Questions fréquentes

Quelle est la raison la plus fréquente pour reprendre la gestion en direct ?

L'économie réalisée sur les honoraires de gestion, qui ne sont soumis à aucun plafond légal et représentent généralement entre 4 % et 10 % du loyer encaissé selon le type d'agence. Sur plusieurs biens ou sur une longue durée, cette somme cumulée pèse suffisamment sur le rendement locatif pour motiver certains bailleurs à reprendre la main, à condition d'avoir le temps et l'envie de s'en occuper eux-mêmes.

La reprise en direct est-elle plus risquée en cas d'impayé ou de litige ?

C'est l'argument principal mis en avant par les agences pour justifier leurs honoraires : une expertise juridique et une réactivité professionnelle en cas d'incident, dans un cadre légal qui évolue chaque année. Un bailleur qui reprend la gestion en direct doit donc être prêt à se former lui-même sur ces sujets, ou à s'entourer ponctuellement de conseils juridiques en cas de difficulté sérieuse.

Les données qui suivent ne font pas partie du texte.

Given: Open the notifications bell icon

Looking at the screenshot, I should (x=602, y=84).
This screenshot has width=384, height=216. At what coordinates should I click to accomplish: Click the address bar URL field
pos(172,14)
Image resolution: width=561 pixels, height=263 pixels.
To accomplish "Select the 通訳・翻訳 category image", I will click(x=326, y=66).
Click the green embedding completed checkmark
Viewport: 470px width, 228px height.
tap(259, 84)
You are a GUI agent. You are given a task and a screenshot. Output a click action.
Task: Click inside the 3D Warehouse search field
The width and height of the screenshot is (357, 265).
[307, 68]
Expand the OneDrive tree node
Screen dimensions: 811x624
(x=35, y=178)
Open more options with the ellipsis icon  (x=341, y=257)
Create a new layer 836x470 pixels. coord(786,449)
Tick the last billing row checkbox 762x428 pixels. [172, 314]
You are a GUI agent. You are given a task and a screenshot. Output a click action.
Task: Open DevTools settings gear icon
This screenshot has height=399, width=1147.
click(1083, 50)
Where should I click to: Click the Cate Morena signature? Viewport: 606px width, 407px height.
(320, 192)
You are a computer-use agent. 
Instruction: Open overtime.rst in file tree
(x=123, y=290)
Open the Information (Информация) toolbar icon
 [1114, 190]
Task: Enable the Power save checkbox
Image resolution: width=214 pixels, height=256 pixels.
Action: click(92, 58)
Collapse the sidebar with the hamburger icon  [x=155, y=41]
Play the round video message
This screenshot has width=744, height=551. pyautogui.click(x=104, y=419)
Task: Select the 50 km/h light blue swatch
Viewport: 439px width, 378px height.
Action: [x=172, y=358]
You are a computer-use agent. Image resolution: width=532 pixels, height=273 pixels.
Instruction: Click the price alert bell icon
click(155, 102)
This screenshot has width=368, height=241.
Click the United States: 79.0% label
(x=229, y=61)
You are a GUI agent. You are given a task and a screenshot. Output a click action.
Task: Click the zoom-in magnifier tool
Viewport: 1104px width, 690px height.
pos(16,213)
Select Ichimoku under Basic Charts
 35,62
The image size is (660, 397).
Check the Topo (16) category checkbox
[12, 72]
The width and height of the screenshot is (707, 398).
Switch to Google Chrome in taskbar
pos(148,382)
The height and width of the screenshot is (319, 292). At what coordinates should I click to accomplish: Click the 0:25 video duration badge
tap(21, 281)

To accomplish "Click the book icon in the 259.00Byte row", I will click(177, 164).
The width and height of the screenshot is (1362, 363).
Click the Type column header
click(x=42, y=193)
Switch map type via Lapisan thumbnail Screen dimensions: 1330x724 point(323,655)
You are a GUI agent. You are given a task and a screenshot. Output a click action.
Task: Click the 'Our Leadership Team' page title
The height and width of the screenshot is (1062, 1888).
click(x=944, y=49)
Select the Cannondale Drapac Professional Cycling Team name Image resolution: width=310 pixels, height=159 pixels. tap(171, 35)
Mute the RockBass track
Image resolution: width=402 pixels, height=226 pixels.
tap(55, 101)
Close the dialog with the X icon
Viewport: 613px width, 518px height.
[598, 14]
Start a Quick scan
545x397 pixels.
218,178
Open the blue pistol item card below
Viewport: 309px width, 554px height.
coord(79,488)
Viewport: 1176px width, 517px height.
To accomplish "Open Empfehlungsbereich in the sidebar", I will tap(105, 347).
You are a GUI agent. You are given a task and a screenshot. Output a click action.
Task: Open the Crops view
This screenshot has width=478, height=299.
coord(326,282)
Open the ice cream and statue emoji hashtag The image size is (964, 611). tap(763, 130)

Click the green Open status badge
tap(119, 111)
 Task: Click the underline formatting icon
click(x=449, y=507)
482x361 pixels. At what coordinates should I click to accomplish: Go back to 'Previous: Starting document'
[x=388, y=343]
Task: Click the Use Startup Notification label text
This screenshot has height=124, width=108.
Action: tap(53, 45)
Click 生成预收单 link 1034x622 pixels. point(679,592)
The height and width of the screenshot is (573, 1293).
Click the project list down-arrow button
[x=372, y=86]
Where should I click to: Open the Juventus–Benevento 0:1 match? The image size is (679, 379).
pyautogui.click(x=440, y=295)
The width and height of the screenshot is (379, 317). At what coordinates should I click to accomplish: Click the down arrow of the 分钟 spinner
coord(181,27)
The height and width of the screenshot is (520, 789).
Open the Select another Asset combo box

Combien de temps demande vraiment la gestion en direct d'un bien locatif ?

Cela dépend énormément du nombre de biens gérés et de leur état général, mais il faut compter au minimum plusieurs heures par mois pour un bien simple (suivi des loyers, relances éventuelles, petites démarches administratives), et davantage lors des périodes charnières comme un changement de locataire, une régularisation de charges ou un sinistre à traiter.

Comment se déroule concrètement la transition d'une agence vers une gestion en direct ?

Il faut d'abord résilier le mandat en cours dans les règles (voir l'article dédié à la procédure exacte de révocation), puis récupérer l'ensemble des documents de gestion (baux, états des lieux, situation comptable), et enfin informer le locataire du changement d'interlocuteur pour les loyers et les démarches à venir, idéalement avec un délai de battement suffisant pour éviter toute confusion sur la période de transition.

Reprendre la gestion en direct est-il toujours définitif ?

Non, rien n'empêche de repasser par une agence plus tard si la charge devient trop lourde, si votre situation personnelle change, ou si vous constituez un portefeuille de biens plus important qui justifie à nouveau un accompagnement professionnel. Ce choix se réévalue au fil du temps, en fonction de votre disponibilité réelle et de votre appétence pour ce type de gestion.